Independencia
Le festival nous présente enfin un film philippin qui mérite réflexion. Une philippine et son fils, à l'annonce de la guerre, quittent leur village natal pour s'isoler en forêt à l'abri de toute menace militaire: tel est le synopsis de ce film de Raya Martin présenté à Un certain regard.
Ce qui frappe d'abord en voyant les premières scènes du film, c'est sa pellicule et sa
qualité : celles-ci ont en effet un aspect très désuet, qui rappelle les photo-portraits philippins du début du siècle dernier (un parti pris avoué de l'auteur). L'illusion du cinéma est ainsi
poussée à l'extrême : l'histoire, bien qu'ayant lieu en pleine forêt tropicale, a intégralement été tournée en studio, au moyen de plantes synthétiques et de toiles de fond peintes, habile
procédé qui ne se remarque pas dès les premières images.
On peut dès lors y voir une volonté du réalisateur de se démarquer de la vague du cinéma
occidental, du cinéma d'Hollywood, à la recherche d'un réalisme toujours plus poussé et d'une volonté d'images généralement nettes et impeccables (on retrouve un procédé similaire dans le western
baroque Sukiyaki Western Django de Takashi Miike).

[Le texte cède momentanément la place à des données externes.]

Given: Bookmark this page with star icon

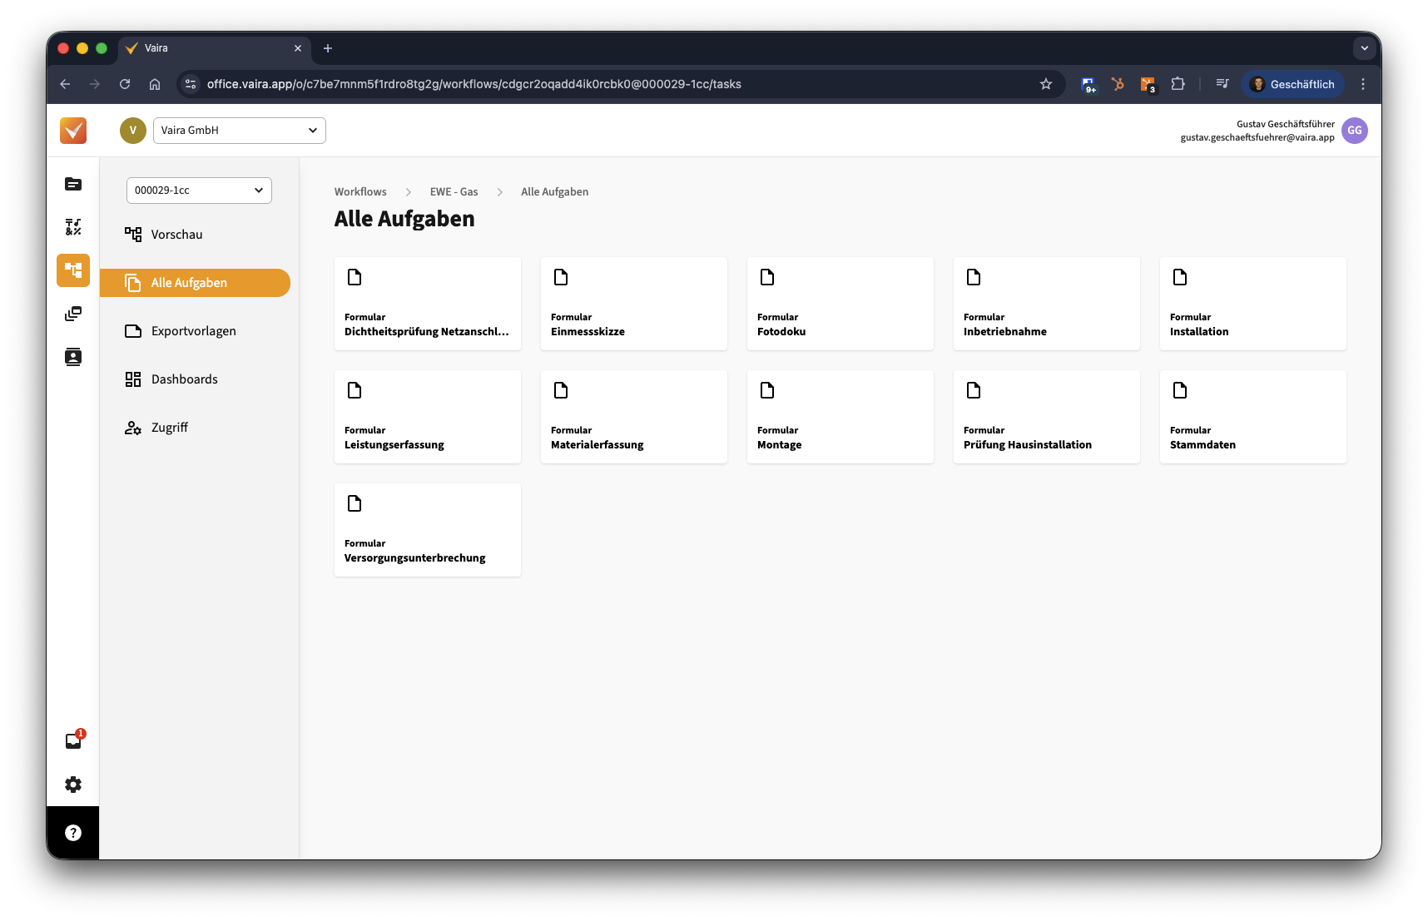Looking at the screenshot, I should pos(1046,84).
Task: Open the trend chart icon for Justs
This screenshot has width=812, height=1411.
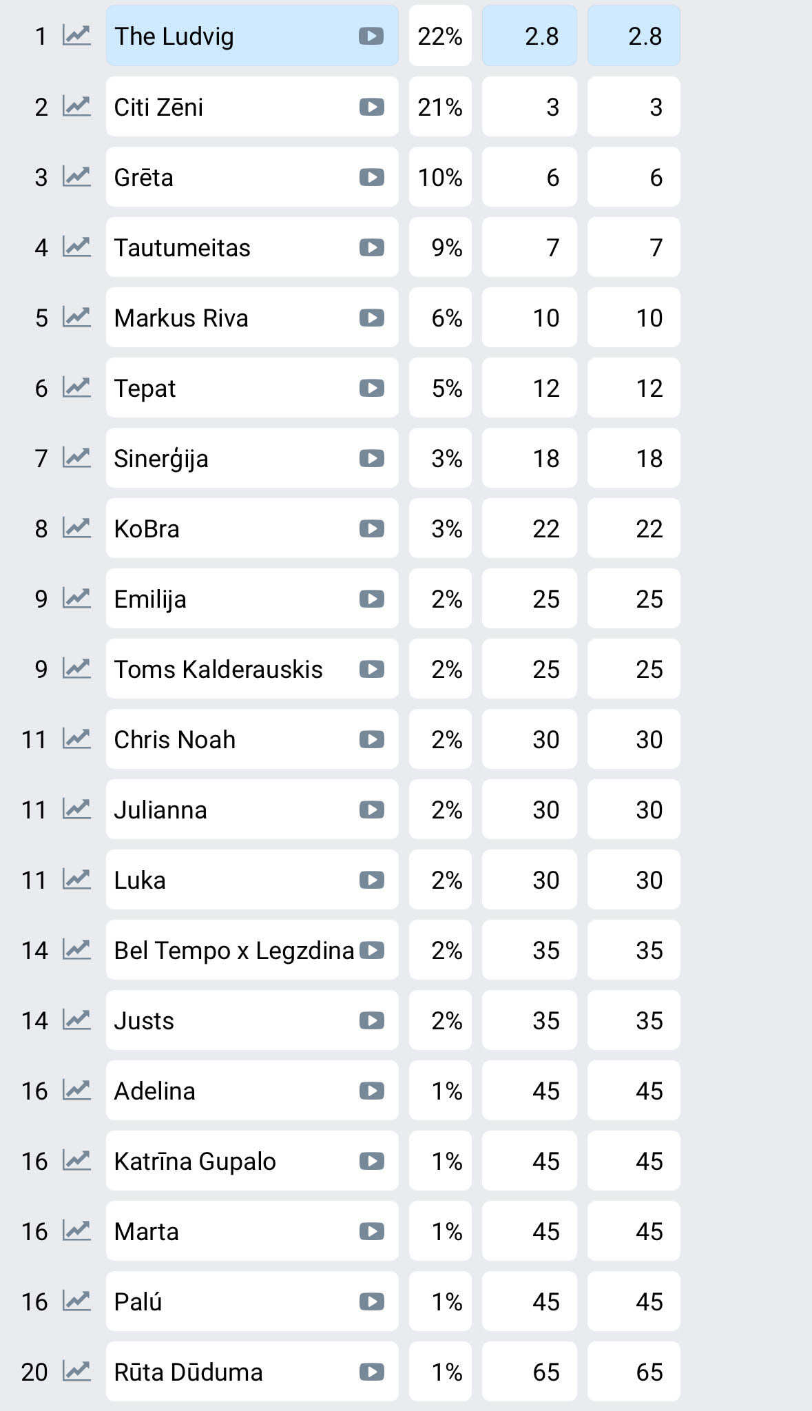Action: [76, 1020]
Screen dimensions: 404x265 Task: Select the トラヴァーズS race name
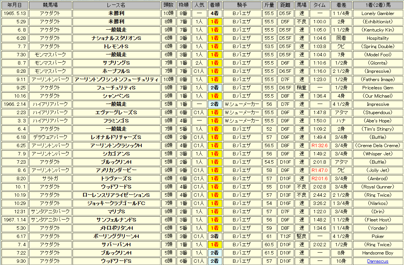point(116,179)
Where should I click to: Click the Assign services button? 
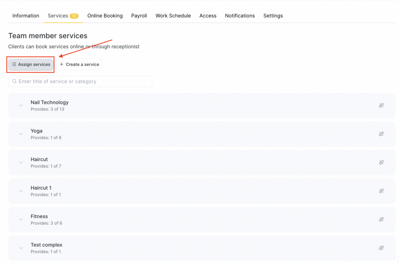[31, 64]
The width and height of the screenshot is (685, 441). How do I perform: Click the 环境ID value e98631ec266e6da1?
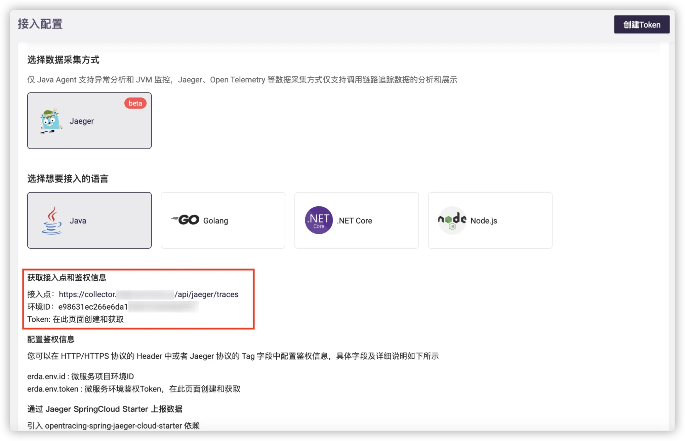pos(93,307)
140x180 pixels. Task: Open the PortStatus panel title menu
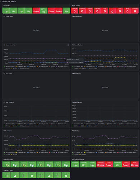[x=7, y=6]
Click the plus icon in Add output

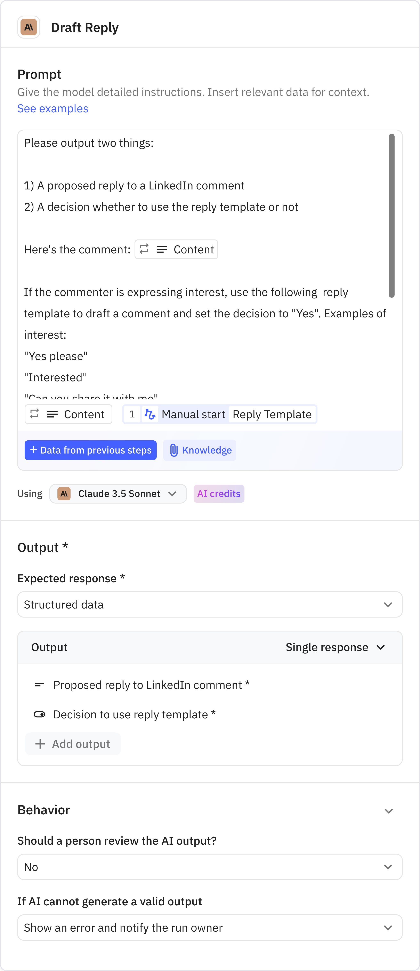click(x=40, y=744)
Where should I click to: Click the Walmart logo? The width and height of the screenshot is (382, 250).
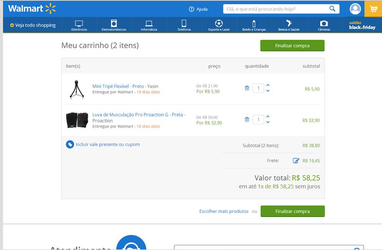[32, 9]
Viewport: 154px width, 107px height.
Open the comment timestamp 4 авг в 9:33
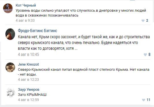click(x=25, y=21)
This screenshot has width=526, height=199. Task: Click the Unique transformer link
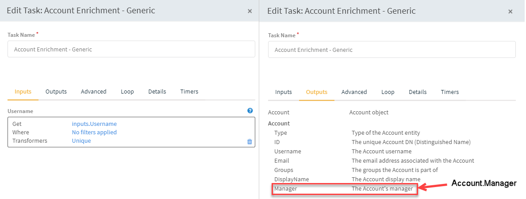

Ce désir de se forger un style visuel à contre-courant des productions actuelles (Kinatay de Mendoza) est alors en parfaite adéquation avec une
partie du propos du film, qui vise à dénoncer la présence américaine dans des Philippines alors en guerre contre le colonialisme (comme le montre la scène du faux reportage propagandiste qui
intervient en guise d'ellipse au milieu du film) ; fond et forme se rejoignent.

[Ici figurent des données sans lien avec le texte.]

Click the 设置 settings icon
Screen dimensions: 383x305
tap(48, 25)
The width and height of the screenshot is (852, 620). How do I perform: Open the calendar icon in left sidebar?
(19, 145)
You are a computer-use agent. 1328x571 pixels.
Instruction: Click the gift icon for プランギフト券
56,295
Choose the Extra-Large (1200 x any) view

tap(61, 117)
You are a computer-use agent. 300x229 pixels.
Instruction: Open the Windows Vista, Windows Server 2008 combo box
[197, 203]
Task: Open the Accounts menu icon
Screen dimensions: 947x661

Cela explique l'aspect désuet mais étonnant des effets spéciaux, à mille lieues des travaux
numériques actuels : pour prendre l'exemple le plus flagrant, la scène de l'orage final fonctionne au moyen d'une alternance de plans plus ou moins lumineux et de brutales coupures noires ; par
une économie de moyens, le réalisateur sait planter une atmosphère particulièrement inquiétante et oppressante.
Une atmosphère onirique plane sur chaque plan, qui par ailleurs s'apparentent le plus
souvent à des saynètes ou à des tableaux (l'absence de mouvement de la caméra met en place de multiples plans fixes faisant écho aux photo-portraits) : le choix du studio et des plans fixes
récurrents (la cabane, divers endroits de la forêt) donne l'impression au spectateur que les personnages tournent en rond, l'impression d'un rêve sans fin.

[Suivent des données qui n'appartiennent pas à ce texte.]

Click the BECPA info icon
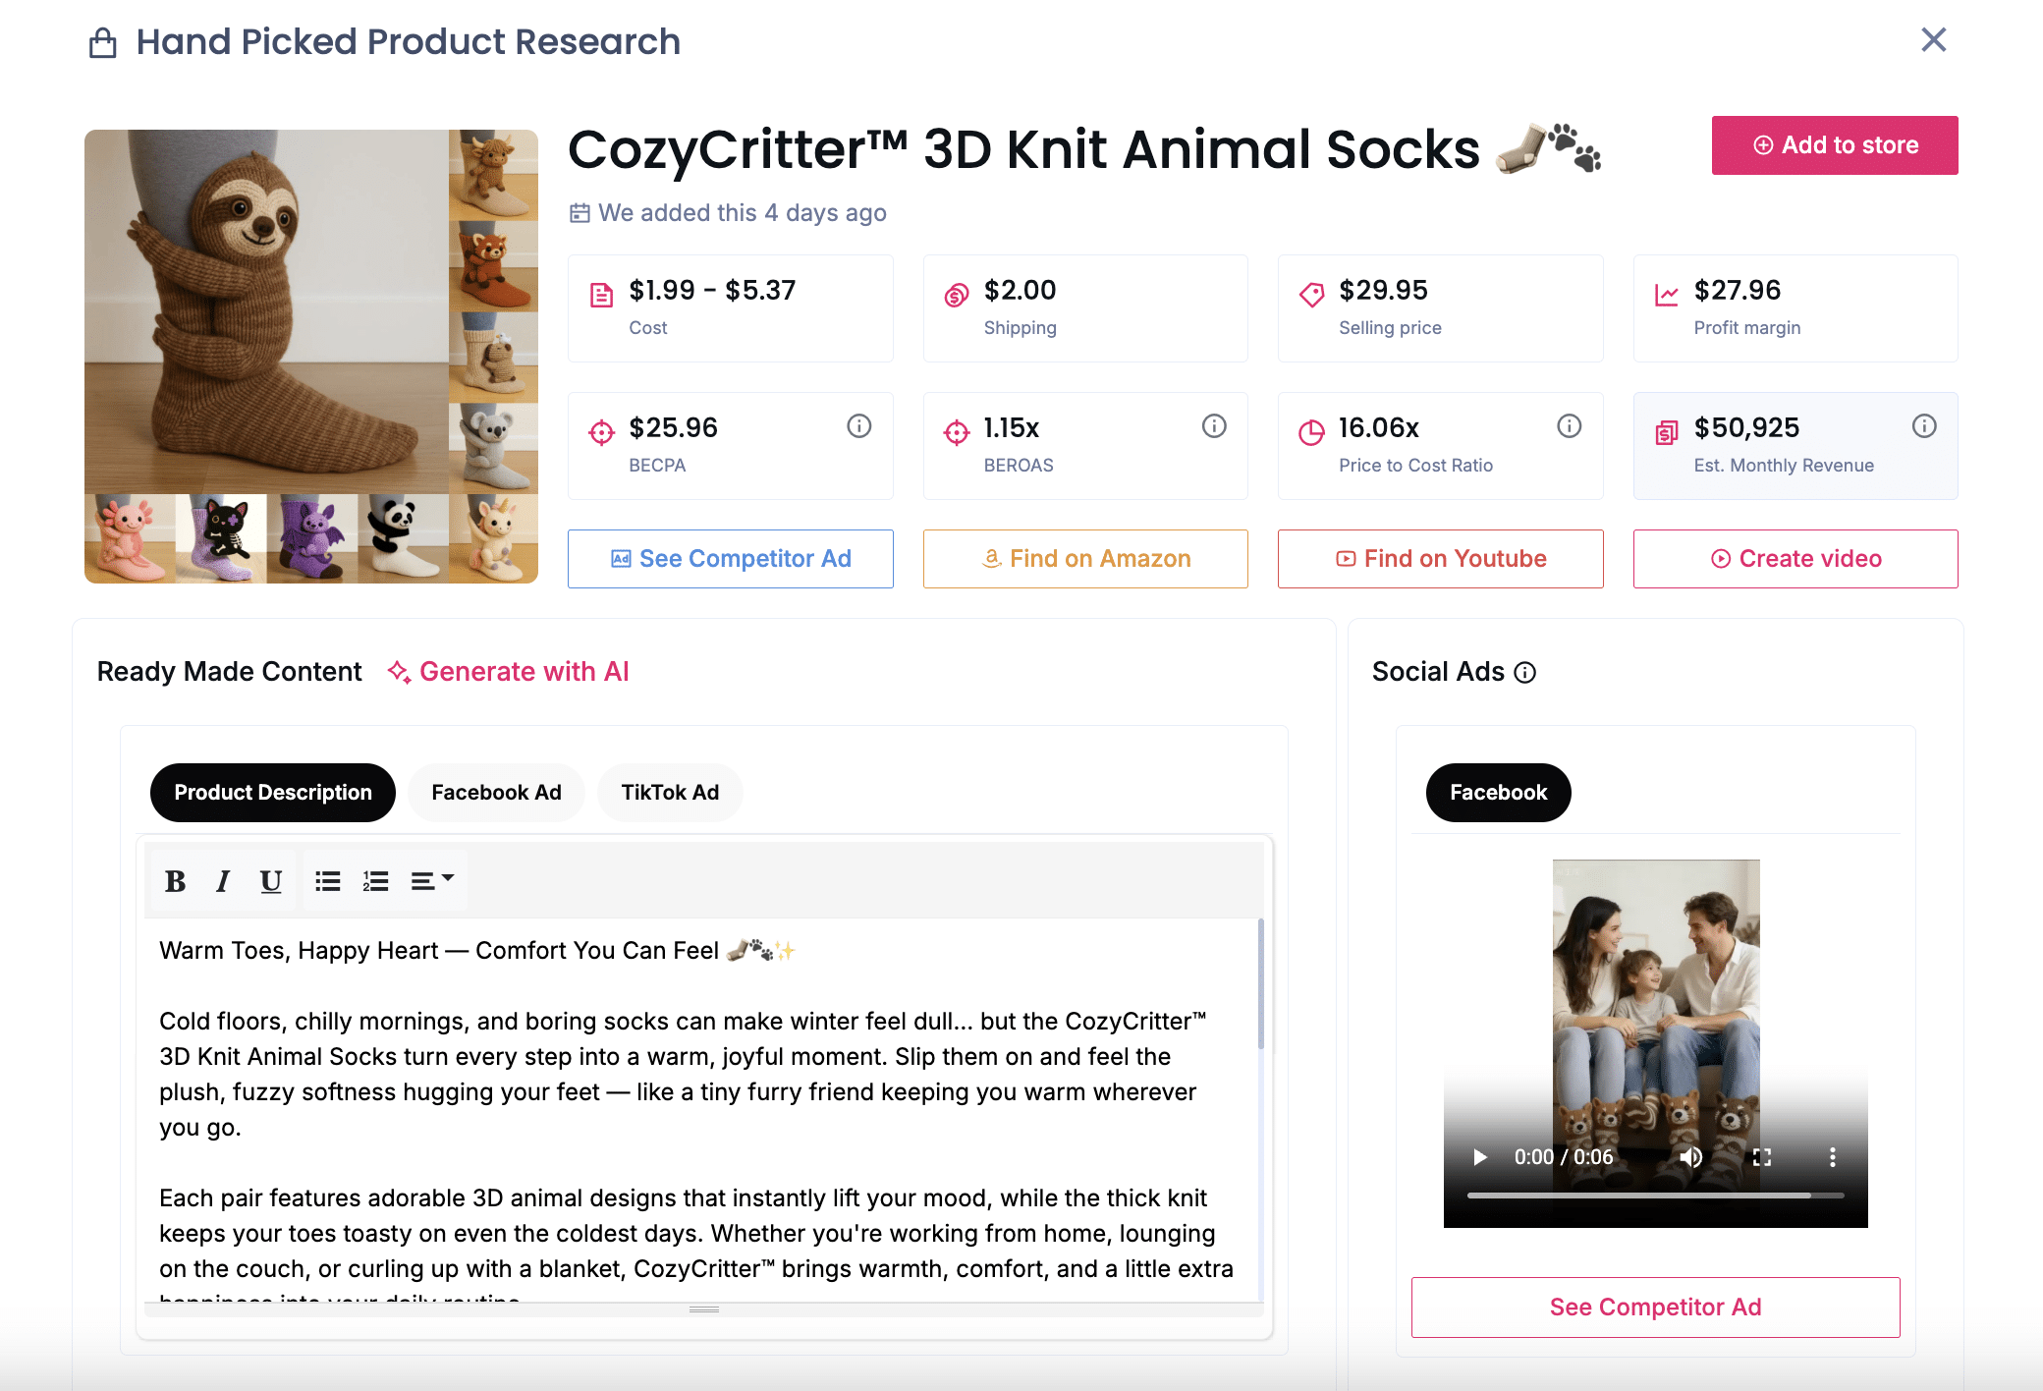pyautogui.click(x=858, y=425)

Onirisme cauchemardesque, par l'illusion de voir apparaître à l'écran des figures, des visages (des bouts de bois prennent ainsi, l'espace d'un instant, les traits du Cri de Munch), des
silhouettes inquiétantes qui se fondent dans la nature ; en autres apparitions, un spectre noir aux contours éclairés et le rêve de l'enfant (mais est-ce vraiment un rêve?).
Finalement, une histoire peu facilement abordable : elle ne nécessite pas de connaissances historiques très précises, mais son aspect flou et peu rythmé peut en dérouter plus d'un. En conséquence, la visée du réalisateur n'est pas particulièrement évidente à saisir.
Cependant, l'aspect visuel, dont la singularité et l'audace appartiennent d'ordinaire au court-métrage, capte le spectateur et maintient l'intérêt d'une certaine part du public, qui aurait pu ne pas être réceptif à l'histoire.